■ The data:
_ _ _

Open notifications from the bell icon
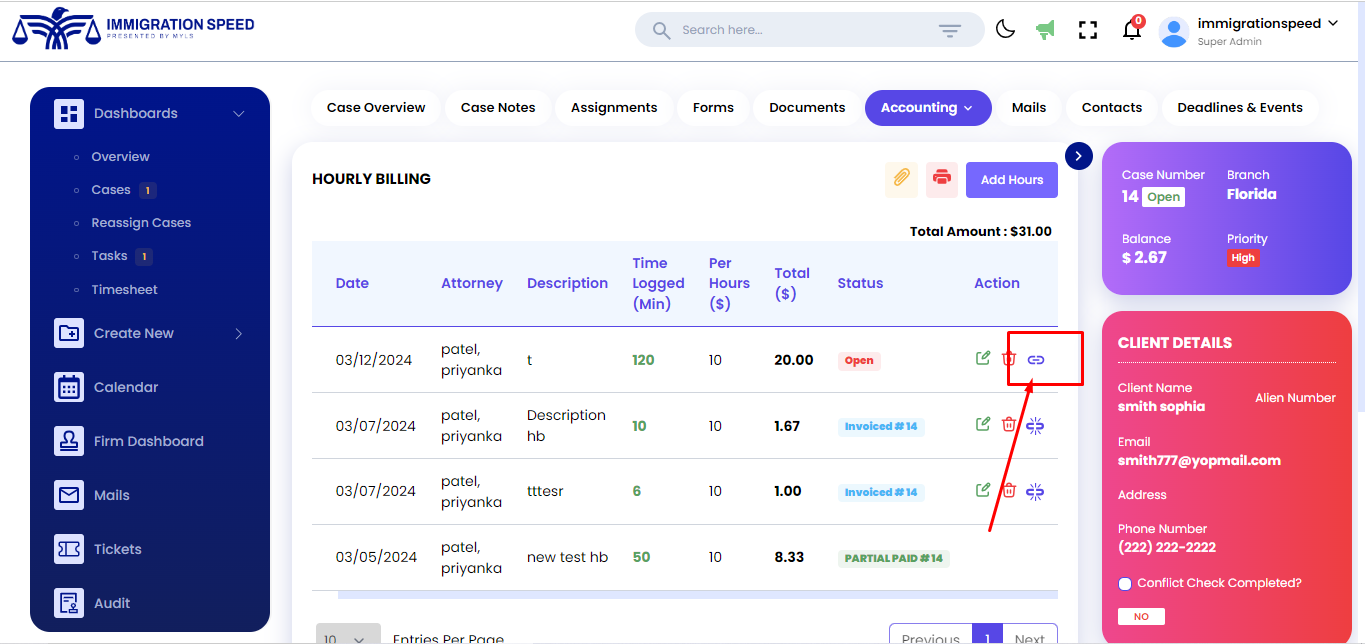Screen dimensions: 1365x644 [x=1131, y=31]
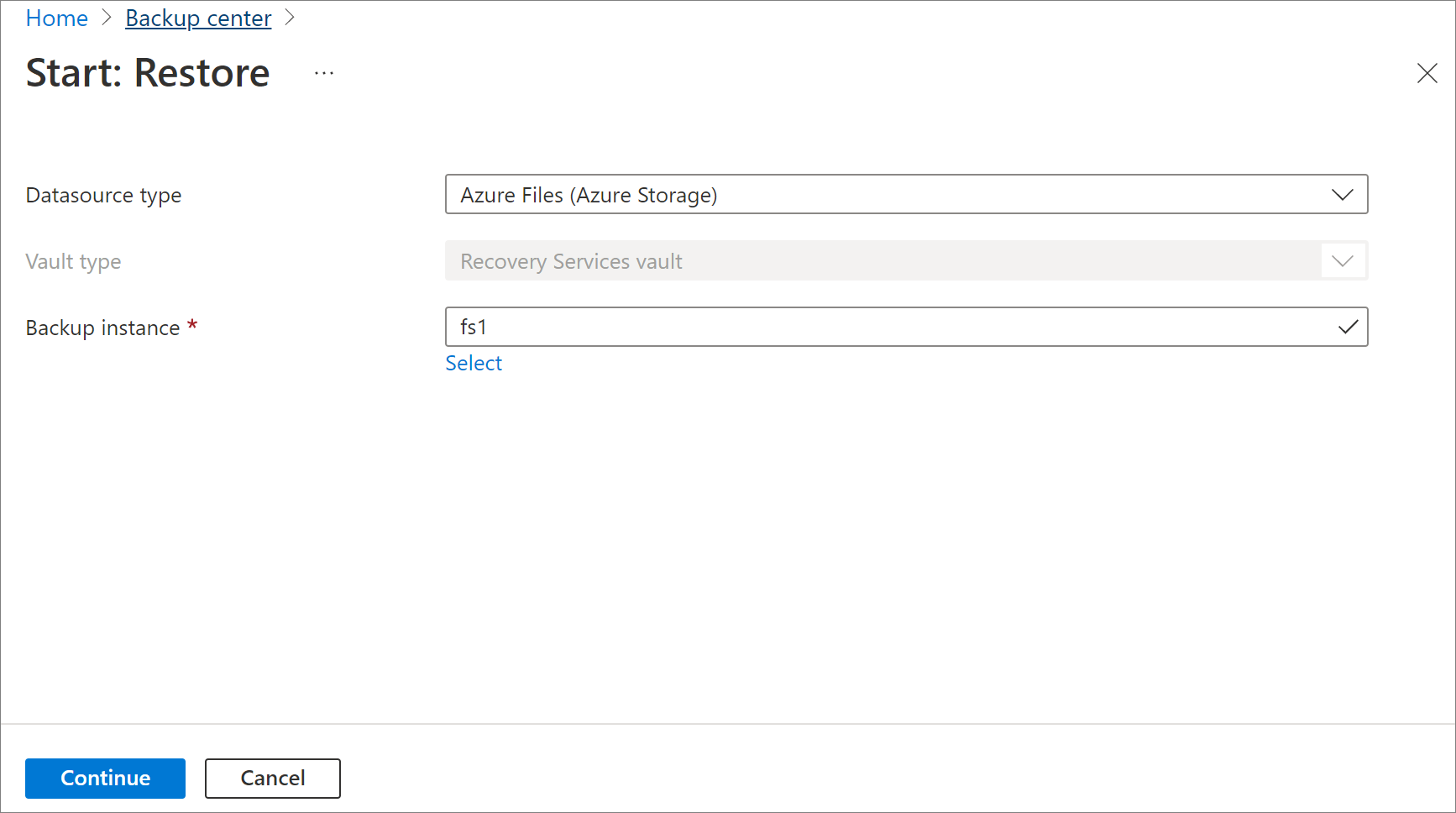Image resolution: width=1456 pixels, height=813 pixels.
Task: Click the chevron arrow in Datasource type
Action: coord(1342,195)
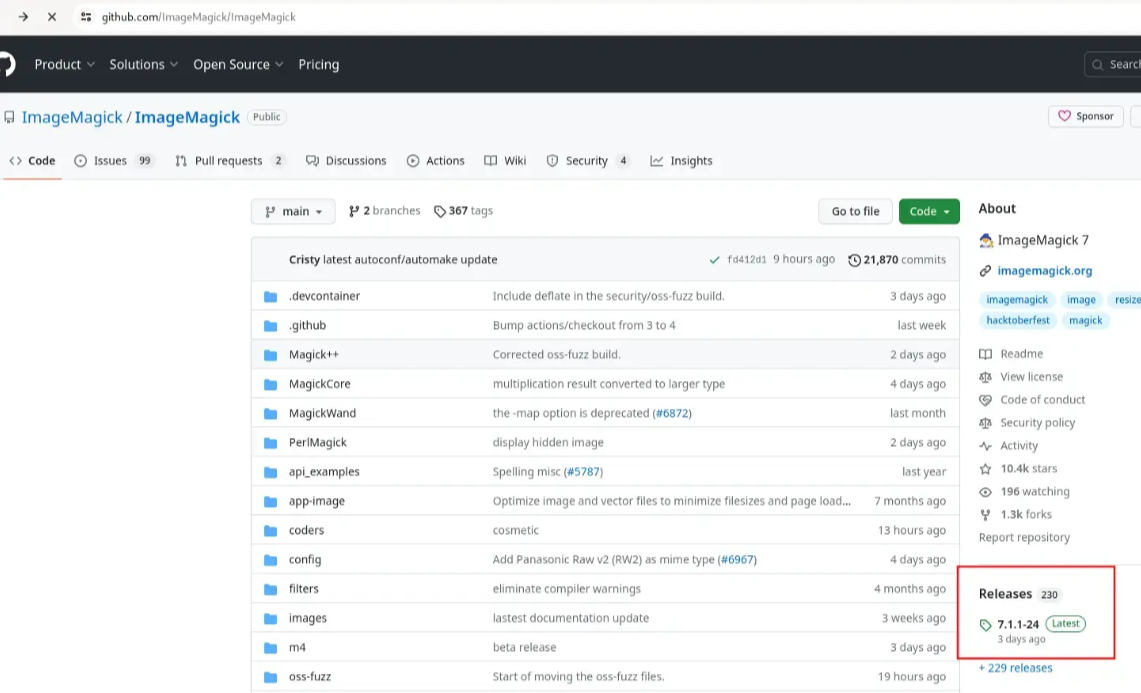Switch to the Issues tab
1141x693 pixels.
pyautogui.click(x=109, y=161)
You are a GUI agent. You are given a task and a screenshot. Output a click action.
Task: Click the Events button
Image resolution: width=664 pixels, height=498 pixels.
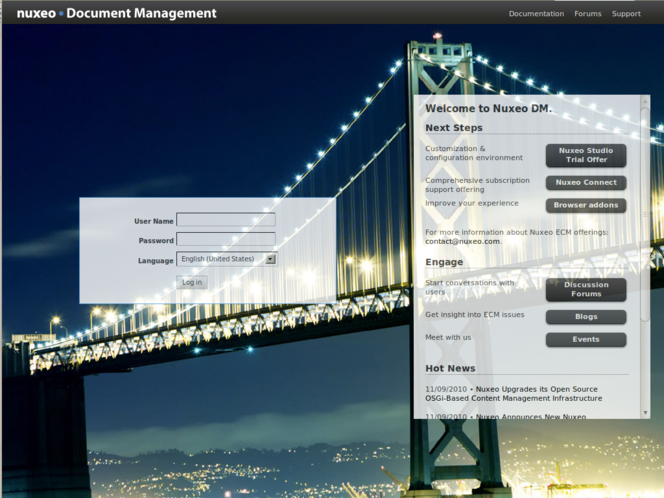586,339
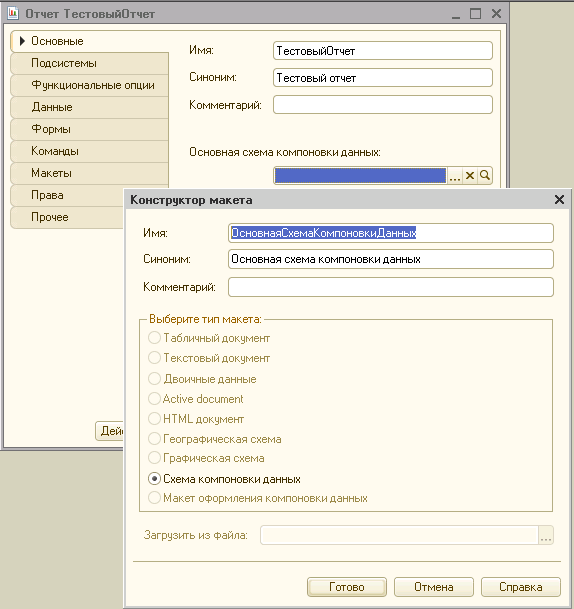This screenshot has width=574, height=609.
Task: Pick the HTML документ radio option
Action: tap(154, 419)
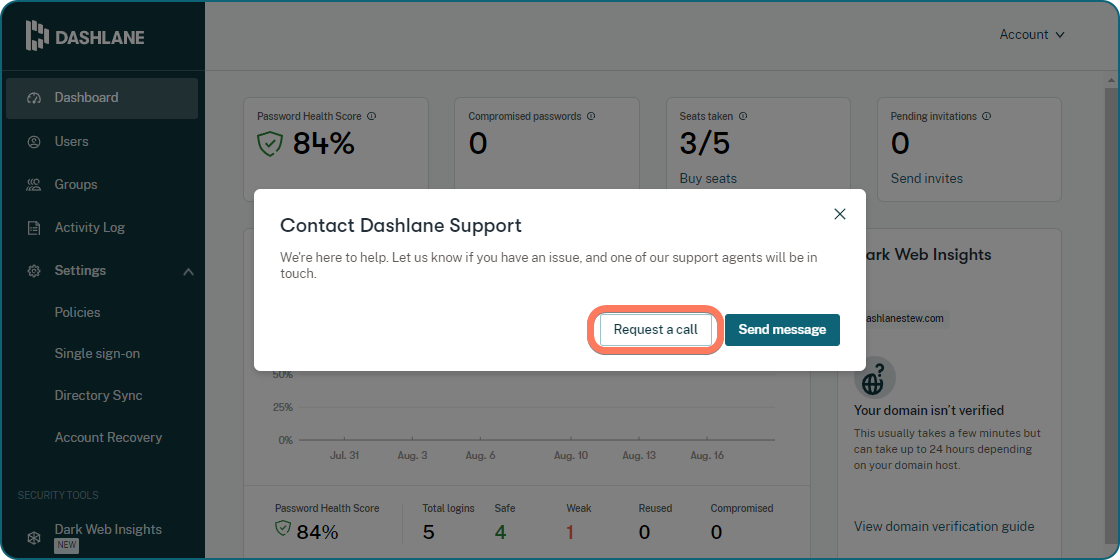
Task: Collapse the Settings section chevron
Action: tap(188, 271)
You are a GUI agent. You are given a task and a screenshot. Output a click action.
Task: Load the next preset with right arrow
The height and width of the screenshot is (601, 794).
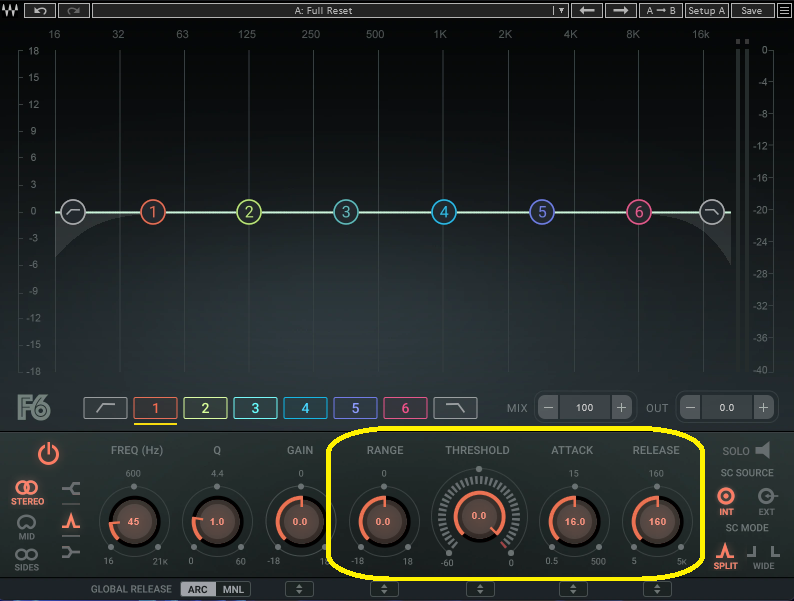[621, 10]
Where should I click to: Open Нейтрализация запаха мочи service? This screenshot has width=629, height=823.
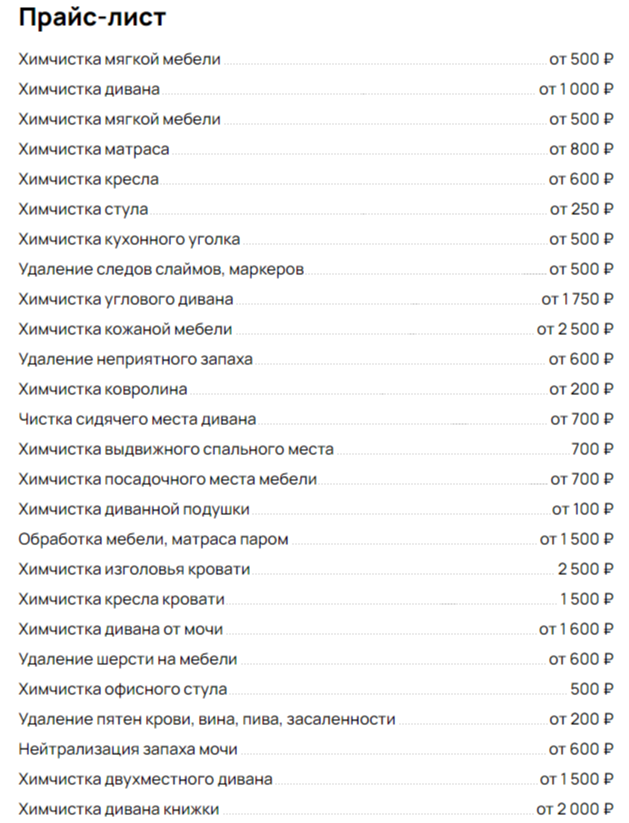(127, 749)
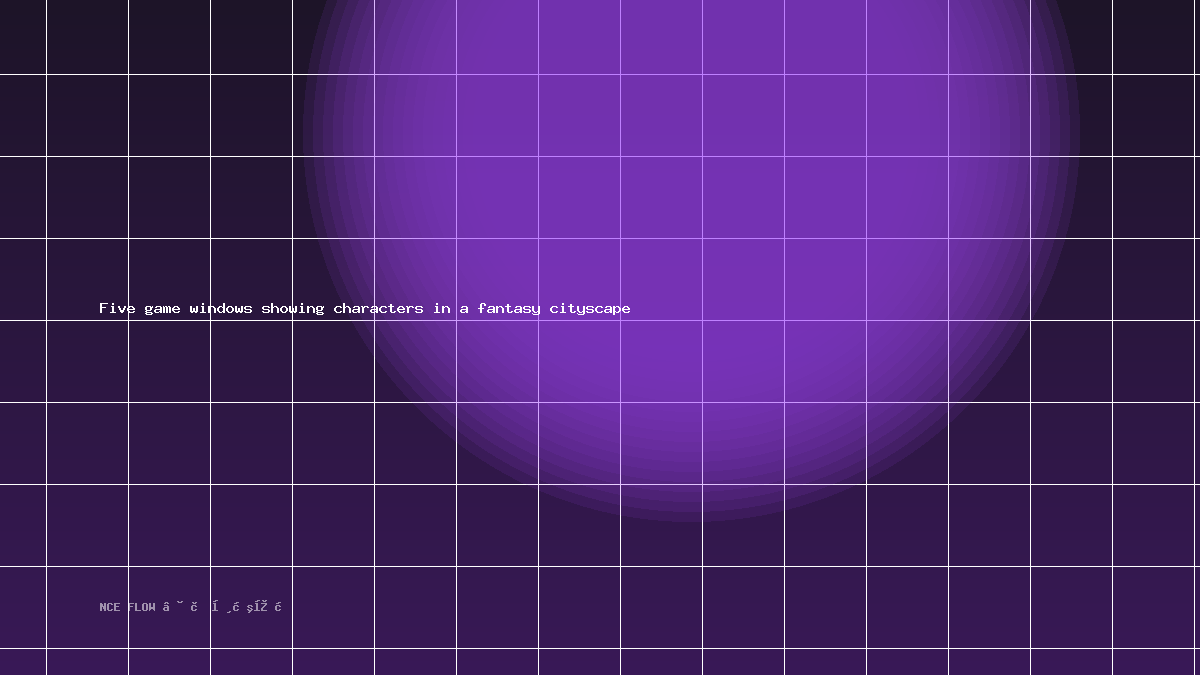Click the word "Five" in the caption
This screenshot has height=675, width=1200.
tap(117, 308)
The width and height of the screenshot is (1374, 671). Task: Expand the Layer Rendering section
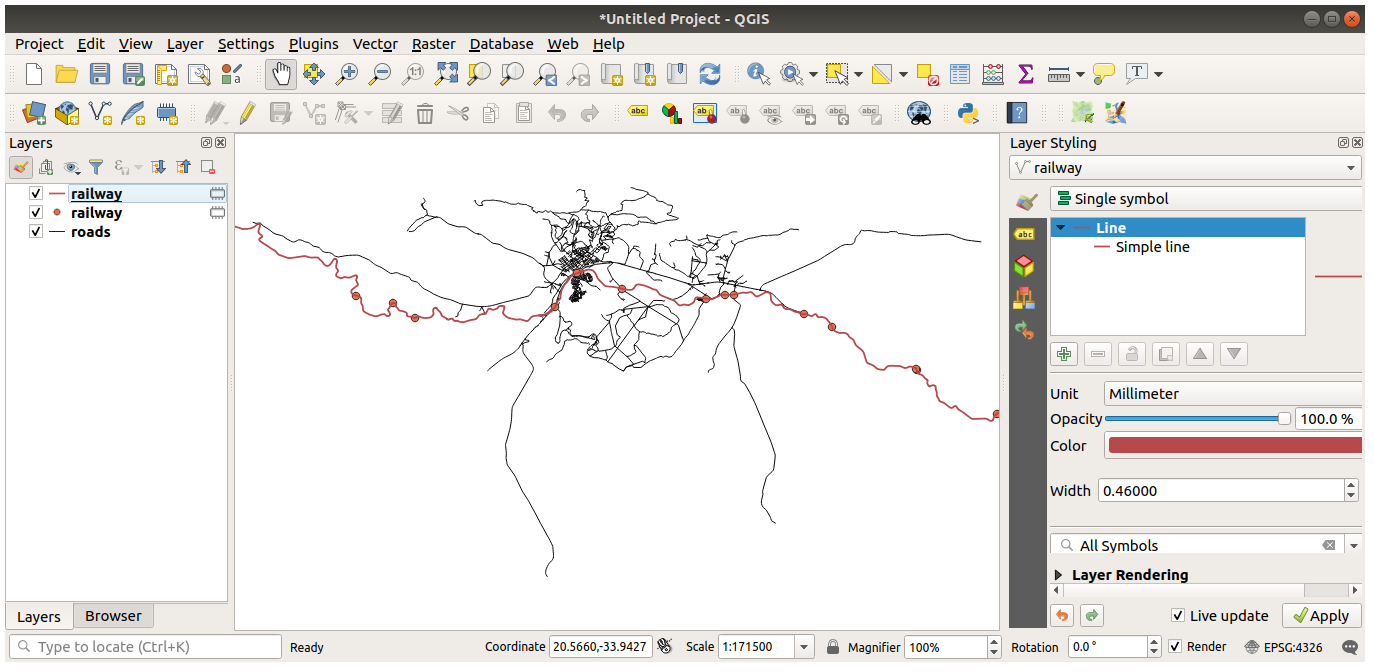[x=1059, y=575]
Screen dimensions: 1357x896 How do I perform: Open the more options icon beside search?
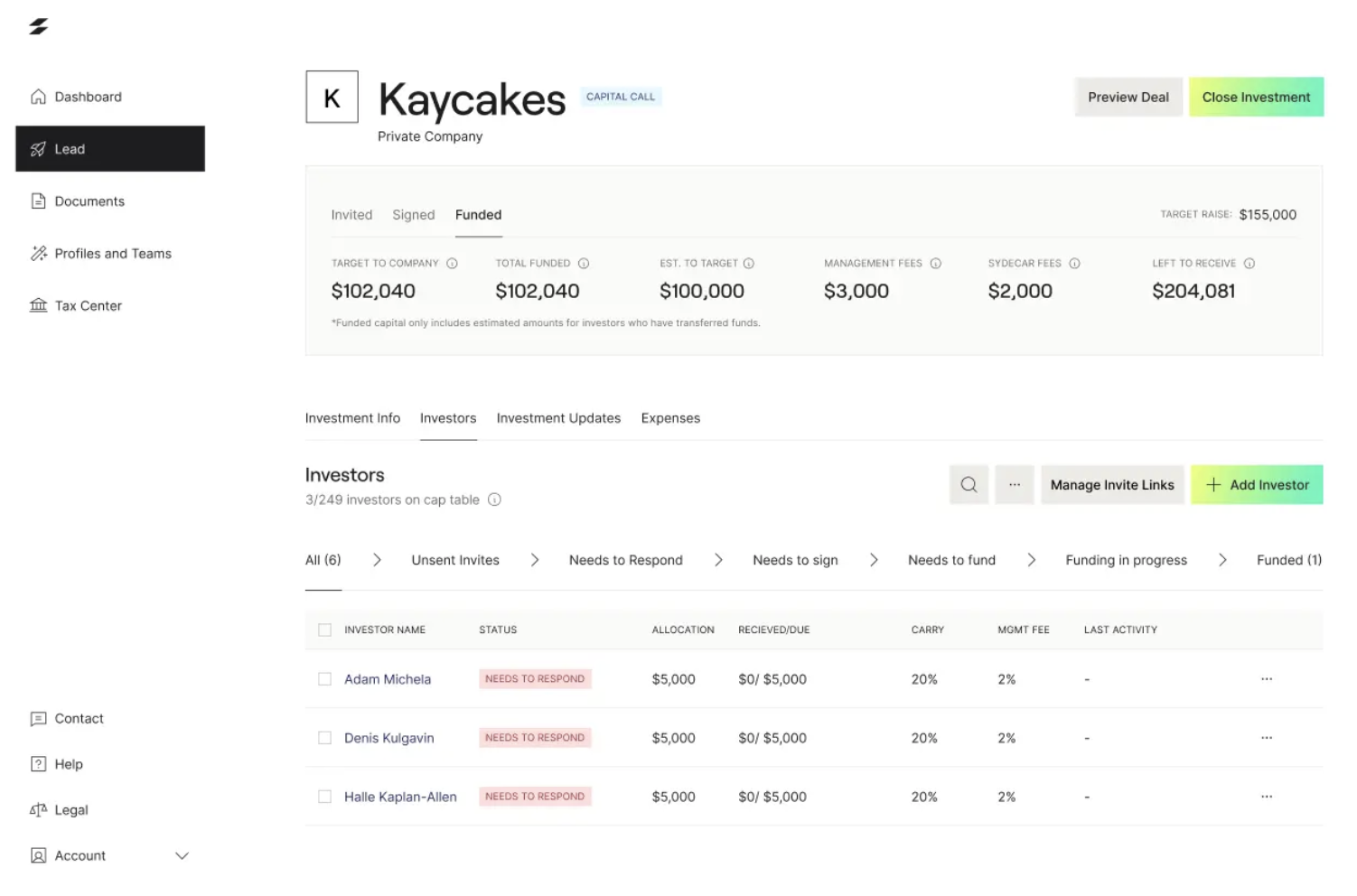tap(1015, 485)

_ _ _

Copy out exactly the lines between the line containing "Screen dimensions: 1357x896" and the end of the entries, including both, and leave the pictures behind.

Screen dimensions: 1357x896 How do I perform: Open the more options icon beside search?
tap(1015, 485)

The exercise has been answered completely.